The evaluation was done using enamel microbiopsies -- a method of collecting samples from enamel without causing any injuries to the dental structure -- after which they determined calcium and phosphorus concentrations in milligrams per milliliter by using a spectrophotometer.

Microbiopsies can be helpful when determining the effects of dental bleaching on the mineral content of enamel in a clinical situation, in which the teeth are constantly submitted to the remineralizing-demineralizing influence of human saliva, noted the study authors.

A buffering capacity

After analyzing each bleaching agent individually, the study authors found no differences among calcium and phosphorus concentrations at the three evaluation times (baseline, during bleaching, and after bleaching). This most likely is caused by the protective effect of saliva, which promotes dilution, supplements calcium and phosphorus ions for enamel remineralization, and has a buffering capacity, they noted.

"We can expect that saliva has an important role in teeth remineralization that can counteract the effects of dental bleaching," Dr. Amaral said.

In vivo, different dental bleaching techniques did not alter the inorganic composition of enamel, the authors concluded.

"Some in vitro studies have shown that dental bleaching causes severe mineral loss, and our study showed the contrary, which is really surprising," Dr. Amaral said.

A 2009 Ohio State University study found that teeth lost some enamel hardness after the application of several different at-home teeth-whitening products (Journal of Dentistry, March 2009, Vol. 37:3, pp. 185-190).

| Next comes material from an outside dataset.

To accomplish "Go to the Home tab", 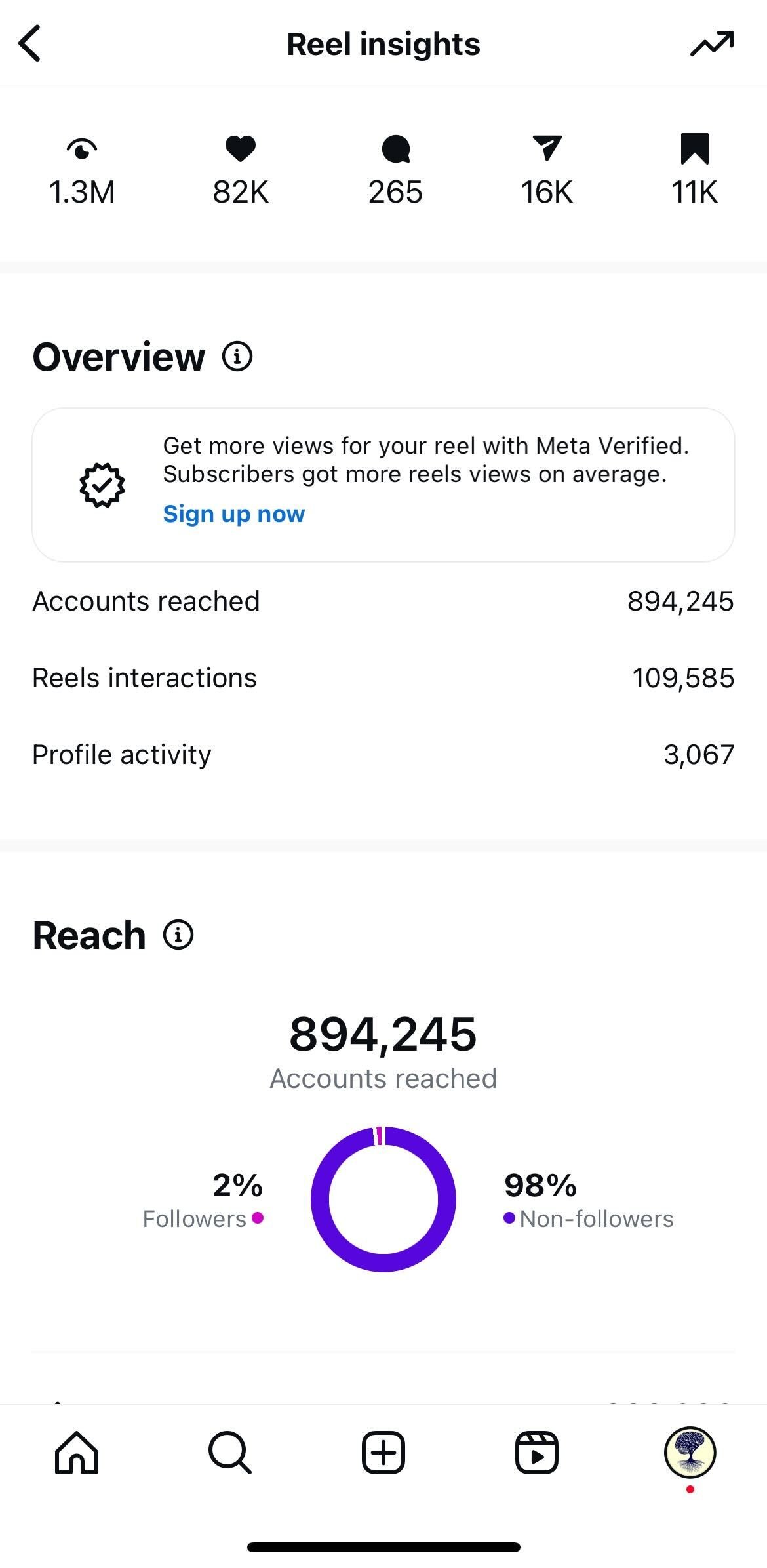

The authors of that study used five name-brand home whiteners on samples of human teeth and compared the effects to tooth samples that received no treatment. The products used in the study were Crest Whitestrips Premium Plus, Crest Whitestrips Supreme, Nite White ACP, Oral B Rembrandt, and Treswhite Opalescence.

"Nanohardness and elastic modulus of human enamel were significantly decreased after the application of home-bleaching systems," they found.

However, another in vivo study that examined the effect of 38% hydrogen peroxide in-office whitening agent found that the bleaching agent does not damage enamel. Researchers looked at 20 patients who received bleaching treatments with a 38% hydrogen peroxide bleaching agent (Opalescence Boost PF) four times at one-week intervals.

"The results of our in vivo study indicate that in-office bleaching with Opalescence Boost PF, applied once per week for four weeks, did not produce significant alterations in enamel surface roughness," the authors of that study concluded. "This would indicate that the appropriate use of high-concentration bleaching products has no harmful effects on enamel surface micromorphology."

Dr. Amaral emphasized that further studies are needed to confirm the findings of the current study.